Death of a poet
Noted Malayalam poet Ayyappan died here in Trivandrum yesterday. He was 61.
Ayyappan was found lying unconscious at Thampanoor, near the city’s railway station on Thursday evening, and was shifted to the hospital by the police , where he was pronounced dead a few hours later. His body was kept in the mortuary as unidentified before the doctor in charge yesterday identified it during his routine rounds.
Unmarried and leading a bohemian lifestyle, the poet was known for his intensity, meditative beauty and romance in his poetry. He did not have a family of his own. An abusive alcoholic, Ayyappan described himself as “a poet from the gutters”. The poet had a large number of readers, specially youngsters. He used to loiter the streets and lanes near the Secretariat. He was a wanderer and used to sleep any where he felt like, often at railway stations, and occasionally used to take refuge at friends. His poetry carried the stamp of anarchy, anger and angst, with repeated reference to hunger and destiny.
Ayyappan was orphaned in childhood. He lost his father when he was one year old and mother at 15. “While my friends were carrying me on their shoulders after I won a school election in Class IX, I saw an ambulance speeding past with the body of my mother,” Ayyappan wrote about his losses in childhood.
He had nothing to call his own. He died the way he lived.
He was awarded this year’s Asan Memorial Prize, considered to be the highest literary award in Malayalam. He had been awarded the Sahithya Academy Award earlier, in 1999.
Ayyappan wrote more than two thousand poems starting from his student days. His famous works include ‘Maalamillaatha Paambu’ (snake without a hole) ‘Buddhanum Aankuttiyum’ (Budha and the baby elephant) and ‘Veyil’ (sunshine). He also published a collection of short stories titled Onakaazhchakal( Onam Offerings).
Police who conducted inquest in the hospital found on him a poem replete with his hallmark acidic imagery, scribbled on a piece of paper .It makes a prediction about an arrow that could pierce his body anytime. He had written the poem, to be read at the award ceremony. It was as if he had foreseen his destiny. The organizers announced that they will recite the poem at the ceremony.
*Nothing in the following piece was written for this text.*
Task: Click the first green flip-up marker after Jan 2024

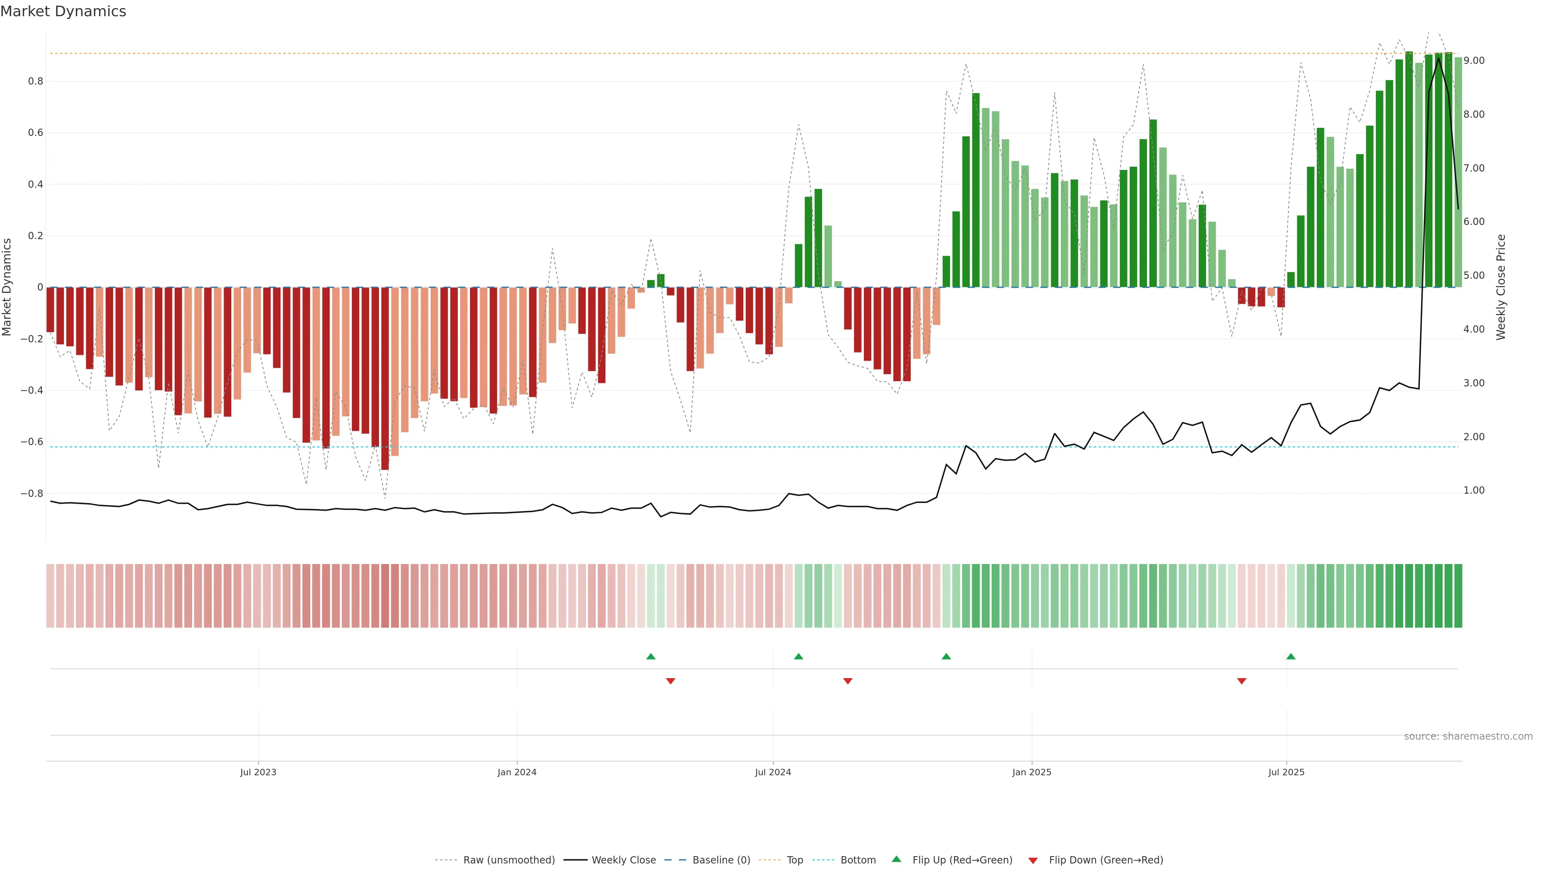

Soon there was an outpouring of condolences from known and unknown personalities. Politicians crowded the hospital in no time. Some of them were in tears. Contemporary poets wore the masks of sorrow. A huge crowd gathered at the hospital premises. They were unhappy at the delay in the cremation process. (The sad thing was that no one had identified him till a day after his death!)
As usual, the Manorama daily covered Ayyappan’s death with a full page cover story. There was Ayyappan’s life story, a description of his poverty and the sad state he lived in, and even photos of his sister and her family, the room in which Ayyappan used to sleep while at her house and so on. There was also a picture of Ayyappan sleeping on a pavement at Ernakulam, some time back.
In Kerala, a person like this gets fame and respect only after his death. And everything is forgotten in few days.There is an outpour of grief and condolences from everywhere now. On his behalf there will be prizes, endowments, monuments, and what not! There are no more places for statues at Trivandrum. Every nook and corner is occupied by statues smudged with bird droppings. Probably Ayyappan would escape that ordeal.